Quando Yusuke pisou com o pé direito na ponte, não imaginou que estivesse atravessando uma barreira milenar, nem que forças maiores colaboraram para isso. Seu ceticismo não o permitiu cogitar a possibilidade de ser uma anomalia o céu rosa sobre sua cabeça, as árvores coloridas ao redor e as formas estranhas das plantas e flores, numa espiral psicodélica.
Não adiantava mais prosseguir. Faltavam-lhe forças. Faltava-lhe ar. Tudo doía, ardia, machucava. Mesmo usando a espada e o corrimão como apoio, não suportou o peso do corpo. A marca sombria na pele se estendia até os dedos dos pés e mãos, sufocando, além de tudo, sua esperança.
Seus joelhos foram ao chão. Depois, o corpo, de barriga para baixo. Perdeu o alcance da Verdadeira Lâmina da Serpente, que tombou para o lado em um baque surdo. Grama pinicou a lateral do rosto, mas o toque soava distante. Só conseguiu apertar os olhos, a respiração saindo fraca entre os dentes.
— Droga, droga… merda! — ele sibilou, pensando que iria mesmo morrer de um jeito tão banal quanto aquele. Sem voz, sem vontade e sentindo a dor aumentar, ele não desistiu. Sua voz soou baixa, um grunhido sofrido: — Tetsu…
— Você não deveria estar aqui, Yusuke. Não sabe que Youkais habitam essa montanha?
Os olhos castanhos se arregalaram e um fio gelado percorreu sua espinha.
O impacto do susto o fez mexer a cabeça e olhar para frente, mas a voz vinha de trás. Não reconhecia o timbre aveludado e nem teve tempo de pensar no tom irônico antes de uma sombra crescer sobre si, escura como a de duas pessoas, tapando o nascer do sol. E não era humana.
O queixo batia, sons inaudíveis escapavam de seus lábios. Medo. A sombra de incontáveis caudas balançava, aumentava, ficava mais escura, até cobri-lo completamente. Um monstro pronto para comer sua presa. A impotência era sua melhor amiga; a morte, sua irmã. Mesmo assim, ele ainda estava vivo.

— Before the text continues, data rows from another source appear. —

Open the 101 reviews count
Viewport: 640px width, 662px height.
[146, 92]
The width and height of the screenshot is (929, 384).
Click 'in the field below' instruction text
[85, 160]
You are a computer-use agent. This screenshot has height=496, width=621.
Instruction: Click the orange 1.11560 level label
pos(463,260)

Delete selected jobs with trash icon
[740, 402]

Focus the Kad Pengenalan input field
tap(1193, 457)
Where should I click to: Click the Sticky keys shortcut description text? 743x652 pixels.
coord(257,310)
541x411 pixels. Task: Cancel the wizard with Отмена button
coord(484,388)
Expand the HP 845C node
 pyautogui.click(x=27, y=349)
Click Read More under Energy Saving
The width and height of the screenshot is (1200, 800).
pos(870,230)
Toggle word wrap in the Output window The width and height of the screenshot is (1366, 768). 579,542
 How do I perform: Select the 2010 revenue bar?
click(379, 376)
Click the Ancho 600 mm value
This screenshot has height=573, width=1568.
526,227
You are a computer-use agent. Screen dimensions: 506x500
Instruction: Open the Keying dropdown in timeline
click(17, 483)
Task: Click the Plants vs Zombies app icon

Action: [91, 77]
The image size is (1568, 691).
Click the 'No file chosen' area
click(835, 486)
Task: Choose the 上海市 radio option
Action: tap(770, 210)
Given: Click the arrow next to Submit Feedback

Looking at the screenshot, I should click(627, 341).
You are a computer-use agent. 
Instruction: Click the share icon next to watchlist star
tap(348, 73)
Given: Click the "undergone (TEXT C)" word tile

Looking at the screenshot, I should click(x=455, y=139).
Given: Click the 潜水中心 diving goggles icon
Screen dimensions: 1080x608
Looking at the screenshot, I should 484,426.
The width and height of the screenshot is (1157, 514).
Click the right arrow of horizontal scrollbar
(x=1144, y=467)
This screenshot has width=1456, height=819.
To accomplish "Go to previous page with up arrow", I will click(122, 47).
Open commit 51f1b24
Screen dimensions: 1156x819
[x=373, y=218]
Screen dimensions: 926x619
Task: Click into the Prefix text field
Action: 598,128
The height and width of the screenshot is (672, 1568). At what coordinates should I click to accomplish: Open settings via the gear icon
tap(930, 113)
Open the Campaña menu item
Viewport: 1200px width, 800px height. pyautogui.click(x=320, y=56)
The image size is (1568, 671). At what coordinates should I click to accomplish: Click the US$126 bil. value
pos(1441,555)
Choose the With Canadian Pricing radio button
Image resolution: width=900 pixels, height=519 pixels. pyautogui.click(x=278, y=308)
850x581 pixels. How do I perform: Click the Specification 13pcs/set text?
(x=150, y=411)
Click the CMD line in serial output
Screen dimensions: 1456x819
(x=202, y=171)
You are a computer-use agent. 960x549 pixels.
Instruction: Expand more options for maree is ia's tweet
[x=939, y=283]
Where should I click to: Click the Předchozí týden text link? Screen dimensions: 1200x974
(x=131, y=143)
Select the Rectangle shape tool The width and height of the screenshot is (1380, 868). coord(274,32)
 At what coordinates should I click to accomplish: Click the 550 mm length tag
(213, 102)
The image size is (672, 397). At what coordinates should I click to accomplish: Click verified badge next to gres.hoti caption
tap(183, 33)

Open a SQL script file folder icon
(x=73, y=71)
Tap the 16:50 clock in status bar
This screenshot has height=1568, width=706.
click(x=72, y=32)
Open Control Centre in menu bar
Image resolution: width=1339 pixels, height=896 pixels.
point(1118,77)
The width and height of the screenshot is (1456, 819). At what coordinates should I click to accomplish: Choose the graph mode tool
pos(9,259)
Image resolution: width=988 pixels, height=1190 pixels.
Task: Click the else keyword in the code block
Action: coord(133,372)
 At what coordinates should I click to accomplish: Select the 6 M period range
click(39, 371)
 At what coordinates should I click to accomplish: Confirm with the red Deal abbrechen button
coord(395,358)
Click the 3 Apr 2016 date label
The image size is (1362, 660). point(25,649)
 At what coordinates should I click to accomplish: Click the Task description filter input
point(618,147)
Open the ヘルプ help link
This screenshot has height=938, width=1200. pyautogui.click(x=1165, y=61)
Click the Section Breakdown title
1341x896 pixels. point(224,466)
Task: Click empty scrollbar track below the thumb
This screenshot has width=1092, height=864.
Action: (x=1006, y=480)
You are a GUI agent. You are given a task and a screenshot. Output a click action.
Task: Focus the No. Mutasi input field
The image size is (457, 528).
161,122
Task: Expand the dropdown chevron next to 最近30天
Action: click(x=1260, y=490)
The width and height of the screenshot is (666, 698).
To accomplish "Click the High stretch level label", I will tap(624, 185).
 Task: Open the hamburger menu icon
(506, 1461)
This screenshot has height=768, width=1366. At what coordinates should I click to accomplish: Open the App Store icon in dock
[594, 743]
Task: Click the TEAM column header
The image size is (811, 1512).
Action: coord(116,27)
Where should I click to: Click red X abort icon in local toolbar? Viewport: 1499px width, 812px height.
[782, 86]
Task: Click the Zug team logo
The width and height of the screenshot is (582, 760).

Ainda estou vivo. Ainda estou. Ainda posso lutar.
Ainda posso levar aquele idiota de volta para o vilarejo!
Arrastou a mão sobre a grama, pesada como um carro de bois. Gemeu com os lábios presos nos dentes, tentando alcançar a espada. Ela não estava tão longe, ainda poderia…
Garras pretas fisgaram a parte de trás seu kimono, erguendo-o. Foi encurralado contra uma árvore, os pés suspensos no ar, dedos se fechando em sua garganta. Enforcando. Yusuke tentava se soltar, arranhando com dificuldade o braço que o mantinha prensado contra o tronco, mas em vão. A mão se apertou mais no pescoço, fazendo um grito sair como um sussurro engasgado.
— Não…!
Levou um segundo. Yusuke ergueu a lâmina e a ponta quase cortou o rosto do ser que o mantinha preso. Havia conseguido pegar sua espada enquanto se remexia, mas ela pesava como uma pedra. A visão escurecia. Ele usou o restante das forças para manter a ponta do aço firme — ou o máximo que pôde, pois ela tremia como se vivesse um terremoto. Conseguiu retroceder e golpeá-lo no peito, mas a lâmina só entrou centímetros na carne.
Olhos verdes cintilantes encararam a ferida, depois o rosto de Yusuke.
Yusuke não conseguia vê-lo inteiro. Apenas um largo sorriso de dentes afiados. Os dedos foram se soltando do cabo da espada, a visão anuviando. Presa abatida. Morrendo daquele jeito ridículo, depois de tudo o que passou…
— Humano estúpido. — A voz áspera de asco pareceu soar como em um sonho, os sentidos entorpecidos pelo fim se aproximando. — Não sabe onde acabou de se meter.
A criatura estendeu a mão, juntando os dedos como pinça. Unhas pontiagudas apontaram contra suas pupilas foscas, pálpebras caindo, sonolentas. As garras retrocederam e puxaram o resto de sua energia junto, mas Yusuke não tinha voz para protestar. A escuridão, trevas e sombras o alcançaram antes que pudesse entender como seria o seu fim.
— Agora você é meu.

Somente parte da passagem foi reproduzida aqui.